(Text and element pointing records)
####

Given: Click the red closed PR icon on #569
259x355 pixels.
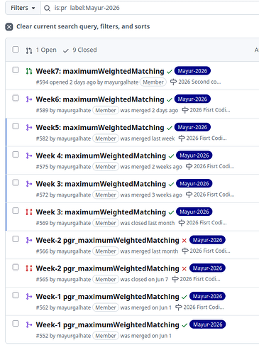Looking at the screenshot, I should click(29, 212).
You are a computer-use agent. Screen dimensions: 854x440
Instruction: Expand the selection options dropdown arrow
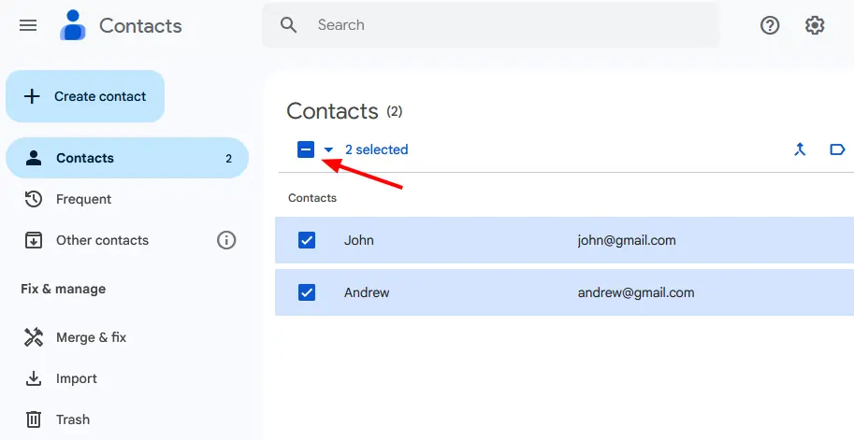[x=328, y=149]
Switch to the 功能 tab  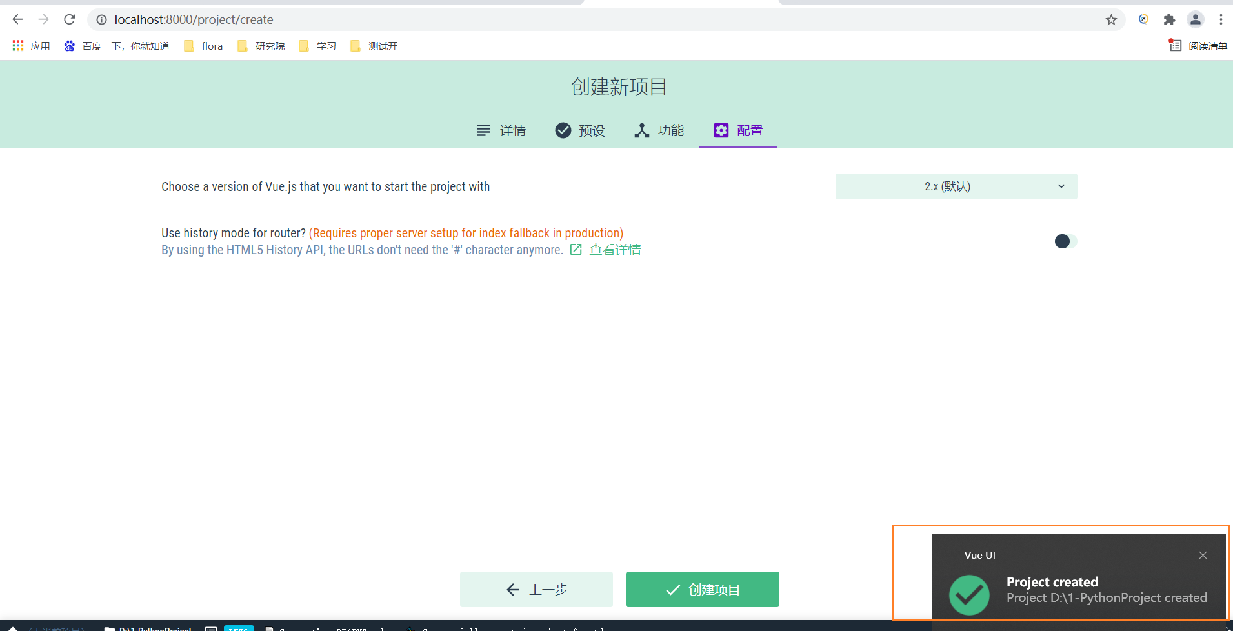659,130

####

**WHAT TO PRODUCE**
Count the lines of the data above that contain the string "options" and give only the number.

**REPLY**
1